Dataset records
-*-*-

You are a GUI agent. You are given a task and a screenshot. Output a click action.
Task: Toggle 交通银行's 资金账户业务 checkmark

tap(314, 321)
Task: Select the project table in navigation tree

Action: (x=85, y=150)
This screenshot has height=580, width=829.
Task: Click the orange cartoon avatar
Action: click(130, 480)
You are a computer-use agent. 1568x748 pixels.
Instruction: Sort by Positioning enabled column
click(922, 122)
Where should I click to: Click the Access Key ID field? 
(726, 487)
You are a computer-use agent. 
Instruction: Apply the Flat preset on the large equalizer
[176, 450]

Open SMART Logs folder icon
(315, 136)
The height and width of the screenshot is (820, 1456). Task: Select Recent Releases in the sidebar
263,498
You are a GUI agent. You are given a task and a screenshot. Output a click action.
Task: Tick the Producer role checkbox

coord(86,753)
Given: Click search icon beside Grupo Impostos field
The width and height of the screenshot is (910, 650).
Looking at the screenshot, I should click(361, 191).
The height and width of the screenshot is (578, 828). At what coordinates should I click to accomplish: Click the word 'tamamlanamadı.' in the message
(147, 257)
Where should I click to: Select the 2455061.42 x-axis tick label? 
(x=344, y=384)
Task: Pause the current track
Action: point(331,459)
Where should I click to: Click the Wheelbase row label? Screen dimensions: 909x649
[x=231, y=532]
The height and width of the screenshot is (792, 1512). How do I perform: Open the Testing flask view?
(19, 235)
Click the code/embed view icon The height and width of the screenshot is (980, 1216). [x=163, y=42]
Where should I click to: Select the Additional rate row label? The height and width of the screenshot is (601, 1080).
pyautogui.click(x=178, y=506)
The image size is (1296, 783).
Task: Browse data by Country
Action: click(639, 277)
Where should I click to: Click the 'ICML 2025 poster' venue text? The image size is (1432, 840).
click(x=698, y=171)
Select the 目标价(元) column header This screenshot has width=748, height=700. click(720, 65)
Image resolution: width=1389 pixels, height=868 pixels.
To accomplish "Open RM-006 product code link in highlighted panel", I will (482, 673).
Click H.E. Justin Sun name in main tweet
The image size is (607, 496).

-*-*-

• **TASK**: Write out every record above, word for word.

• **EXERCISE SOLUTION**:
You are a GUI agent. You are given a task and a screenshot. Output a click action.
Task: Toggle 交通银行's 资金账户业务 checkmark

tap(314, 321)
Task: Select the project table in navigation tree

Action: (x=85, y=150)
This screenshot has height=580, width=829.
Task: Click the orange cartoon avatar
Action: click(130, 480)
You are a computer-use agent. 1568x748 pixels.
Instruction: Sort by Positioning enabled column
click(922, 122)
Where should I click to: Click the Access Key ID field? 
(726, 487)
You are a computer-use agent. 
Instruction: Apply the Flat preset on the large equalizer
[176, 450]

Open SMART Logs folder icon
(315, 136)
The height and width of the screenshot is (820, 1456). Task: Select Recent Releases in the sidebar
263,498
You are a GUI agent. You are given a task and a screenshot. Output a click action.
Task: Tick the Producer role checkbox

coord(86,753)
Given: Click search icon beside Grupo Impostos field
The width and height of the screenshot is (910, 650).
Looking at the screenshot, I should click(361, 191).
The height and width of the screenshot is (578, 828). At what coordinates should I click to accomplish: Click the word 'tamamlanamadı.' in the message
(147, 257)
Where should I click to: Select the 2455061.42 x-axis tick label? 
(x=344, y=384)
Task: Pause the current track
Action: point(331,459)
Where should I click to: Click the Wheelbase row label? Screen dimensions: 909x649
[x=231, y=532]
The height and width of the screenshot is (792, 1512). How do I perform: Open the Testing flask view?
(19, 235)
Click the code/embed view icon The height and width of the screenshot is (980, 1216). [x=163, y=42]
Where should I click to: Select the Additional rate row label? The height and width of the screenshot is (601, 1080).
pyautogui.click(x=178, y=506)
The image size is (1296, 783).
Task: Browse data by Country
Action: click(639, 277)
Where should I click to: Click the 'ICML 2025 poster' venue text? The image size is (1432, 840).
click(x=698, y=171)
Select the 目标价(元) column header This screenshot has width=748, height=700. click(720, 65)
Image resolution: width=1389 pixels, height=868 pixels.
To accomplish "Open RM-006 product code link in highlighted panel", I will (482, 673).
Click H.E. Justin Sun name in main tweet
The image size is (607, 496).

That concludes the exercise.